Why in the simulation of the open loop gain of an operational amplifier I have to use a voltage source AC 1V ?

I know that AC 1 means that the output will plot correctly in db as gain. If I plot volts in the output versus volt in the input, I will have really big values of the gain in the op amp, but my question is related to the AC sweep.

I know that the AC sweep is a small signal analysis but in this case why I am using a signal AC of 1 volt amplitude instead of a really small signal (10 mV for example or even less) for the small signal analysis ?

Regards,

Joaquin
 

Why do you have more than one thread about the opamp you designed?

Most opamps have an open-loop voltage gain of 200,000 or more so an input of 75uV peak causes the output to saturate.
Then why are you asking about BLASTING the input with 1V?
 
Before that you don know the AC sweep and the gain of the circuit before you inspect, Its just a conventional way of doing it.. you can use any voltage range without output saturation...
 
biolycans said:
Why in the simulation of the open loop gain of an operational amplifier I have to use a voltage source AC 1V ?
........................
Click to expand...
As has been noted by others, you can use any source value you want.
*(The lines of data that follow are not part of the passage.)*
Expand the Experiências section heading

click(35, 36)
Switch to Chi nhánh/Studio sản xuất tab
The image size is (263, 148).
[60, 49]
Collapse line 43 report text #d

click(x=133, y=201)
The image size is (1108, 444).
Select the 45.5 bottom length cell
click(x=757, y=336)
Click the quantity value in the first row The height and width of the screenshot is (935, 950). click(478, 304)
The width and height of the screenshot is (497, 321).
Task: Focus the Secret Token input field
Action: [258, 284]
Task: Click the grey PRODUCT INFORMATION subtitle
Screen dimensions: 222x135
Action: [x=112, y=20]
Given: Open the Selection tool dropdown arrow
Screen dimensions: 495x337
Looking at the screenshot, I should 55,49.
A Spice AC analysis doesn't really use the actual voltage in it's calculations. It uses a linear model of the circuit and calculates the gain ratio between input and output. So whether you use 1pv, 1V, or 1kV the gain ratio remains unchanged due to the linear model. 1(V) is used for convenience because the output "voltage" then is equal to the gain ratio, either in numerical units or in dB.
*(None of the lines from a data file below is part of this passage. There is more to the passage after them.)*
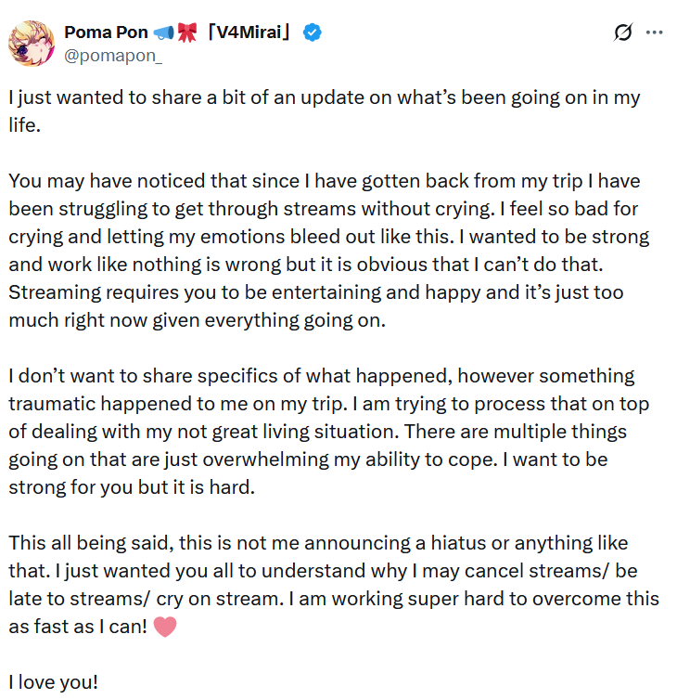Click the red ribbon emoji in name
The height and width of the screenshot is (699, 677).
point(187,32)
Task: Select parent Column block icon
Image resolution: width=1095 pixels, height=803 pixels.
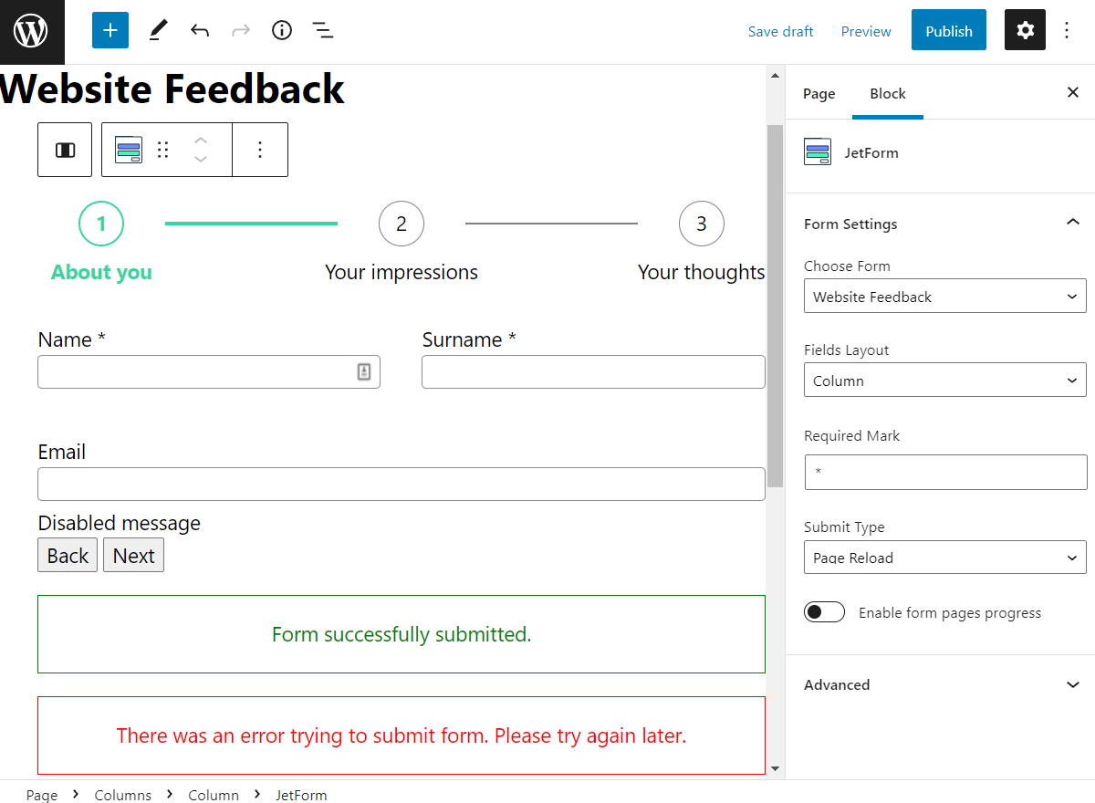Action: click(65, 150)
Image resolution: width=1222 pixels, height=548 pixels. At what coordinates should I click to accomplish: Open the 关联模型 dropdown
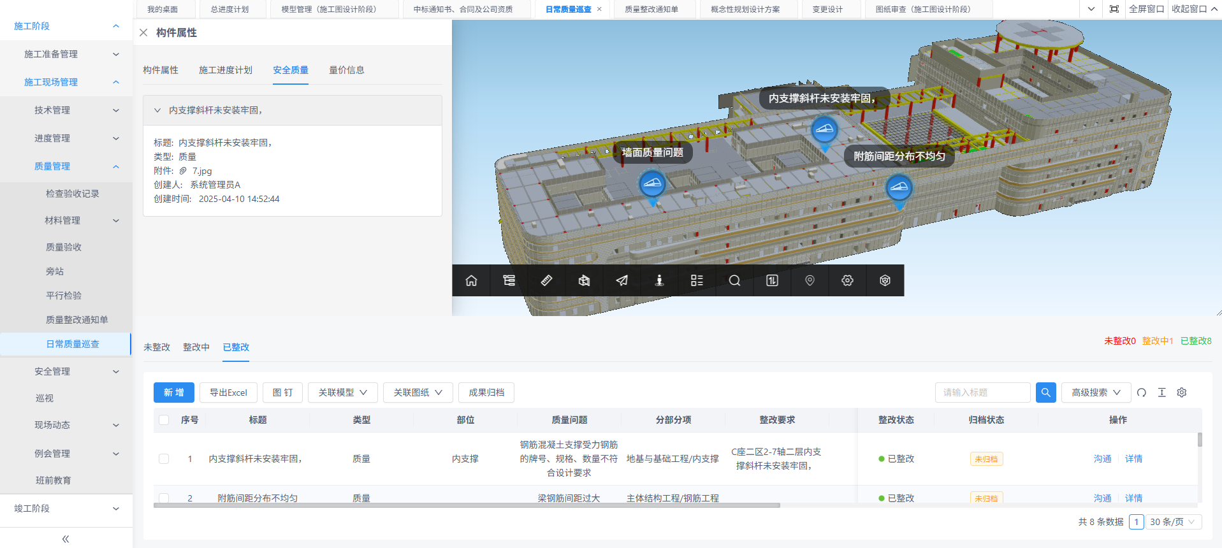tap(343, 393)
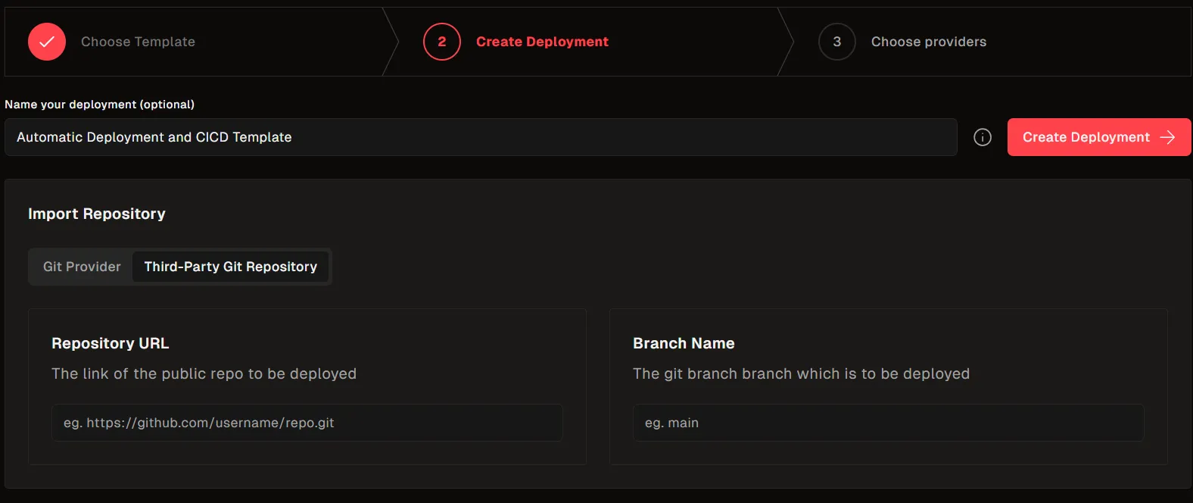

The Spice transient simulation is different as that uses the non-linear models of the devices along with real voltage levels so the input voltage will be reflected as real output voltages as determined by circuit non-linearities and/or supply voltages.
 
In addition to crutschow´s explanation: AC small-signal analysis means that ALL voltages (even kilo-volts) are treated as small signals (because of linearization of all non-linear characteristics).
As a consequence, non-linear parts (transistors, opamps,..) must be operated with the wanted quiescent DC voltage and/or current.
 
ac analysis measure the frequency response of a system. freq response usually use 0db(1v) as reference. eg , gain of amplifer, filter or system usually in express in db. use 0db is easy for reference
 
crutschow said:
As has been noted by others, you can use any source value you want. A Spice AC analysis doesn't really use the actual voltage in it's calculations. It uses a linear model of the circuit and calculates the gain ratio between input and output. So whether you use 1pv, 1V, or 1kV the gain ratio remains unchanged due to the linear model. 1(V) is used for convenience because the output "voltage" then is equal to the gain ratio, either in numerical units or in dB.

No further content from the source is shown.